Assorted Links

These final assorted links were found in draft mode. – Amy
  • Postdoc leaves academia (fMRI emotion research). “I actually ran into that process in three different labs, two of which were at TopUniversityA with PIs who I highly revered and respected. It’s just how it goes in those fields…remove all of the negative results, don’t actually report the ridiculous number of fishing expeditions you went on (especially in fMRI research), make it sound like you mostly knew what you were going to find in the first place, make it a nice clean story. When my colleagues (from a well-known, well-respected emotion research lab) were trying to talk me into removing all of the negative results and altering what my original hypothesis was, literally saying “everyone does it…” that was it for me. I had a sinking feeling that everyone did do it that way and that I couldn’t trust the majority of work I had to depend on/reference myself. The level of denial in psychology and human neuroimaging research that this process just clogs the system with useless BS is something I just can’t stomach.” Devastating criticism — especially finding the same thing in three different labs. I believe nothing involving fMRI and psychology. My friend Hal Pashler wrote about this. At UC Berkeley, the fMRI machine used by psychology researchers malfunctioned for years. Nobody noticed. Only when someone from UC Davis got different results at Berkeley was the problem detected.
  • interview with me about the Shangri-La Diet. The questions do a good job of making the mechanism clear.
  • Little or no benefit of antidepressants when children are asked
Thanks to Nile McAdams and Alex Chernavsky.

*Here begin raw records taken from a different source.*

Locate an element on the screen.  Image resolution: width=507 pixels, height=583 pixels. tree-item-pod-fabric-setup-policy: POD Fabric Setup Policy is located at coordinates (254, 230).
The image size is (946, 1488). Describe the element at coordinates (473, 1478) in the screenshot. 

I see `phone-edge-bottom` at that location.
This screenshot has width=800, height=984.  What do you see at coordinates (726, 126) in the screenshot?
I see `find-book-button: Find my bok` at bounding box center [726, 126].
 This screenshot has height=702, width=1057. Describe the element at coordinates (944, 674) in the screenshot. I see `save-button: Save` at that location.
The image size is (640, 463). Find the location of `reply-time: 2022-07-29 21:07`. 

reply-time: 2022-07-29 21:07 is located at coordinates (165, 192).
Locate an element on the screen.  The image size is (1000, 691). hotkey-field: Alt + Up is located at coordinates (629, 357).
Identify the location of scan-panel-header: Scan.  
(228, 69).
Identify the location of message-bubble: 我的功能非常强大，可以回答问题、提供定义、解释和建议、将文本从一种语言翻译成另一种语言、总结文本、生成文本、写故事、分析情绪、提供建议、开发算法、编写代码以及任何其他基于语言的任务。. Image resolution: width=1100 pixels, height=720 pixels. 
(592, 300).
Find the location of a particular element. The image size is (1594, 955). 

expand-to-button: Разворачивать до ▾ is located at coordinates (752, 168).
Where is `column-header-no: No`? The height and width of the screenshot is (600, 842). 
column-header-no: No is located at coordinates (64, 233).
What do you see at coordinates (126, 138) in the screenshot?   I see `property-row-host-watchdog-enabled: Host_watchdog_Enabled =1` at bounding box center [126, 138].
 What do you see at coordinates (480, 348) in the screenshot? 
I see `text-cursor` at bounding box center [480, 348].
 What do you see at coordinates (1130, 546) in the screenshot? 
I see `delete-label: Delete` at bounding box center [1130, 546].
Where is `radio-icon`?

3 thoughts on “Assorted Links

  1. BTW, I finished my randomized experiment investigating Seth Roberts’s claim that using a walking treadmill helped his spaced repetition scores. I found that it did not help, but it hurt:https://www.gwern.net/Treadmill#treadmill-effect-on-spaced-repetition-performance-randomized-experiment
    > Little or no benefit of antidepressants when children are asked
    I was under the impression that the depressed are poor at noticing improvements even other people notice in them, so I’m not sure whether this shows anything.
  2. Thank you SO much for keeping Seth’s blog up and running. His year’s of posting are a treasure trove of insight and research that I refer to often.
    If it’s not too much trouble, could you give us some notice if you ever decide to take it down?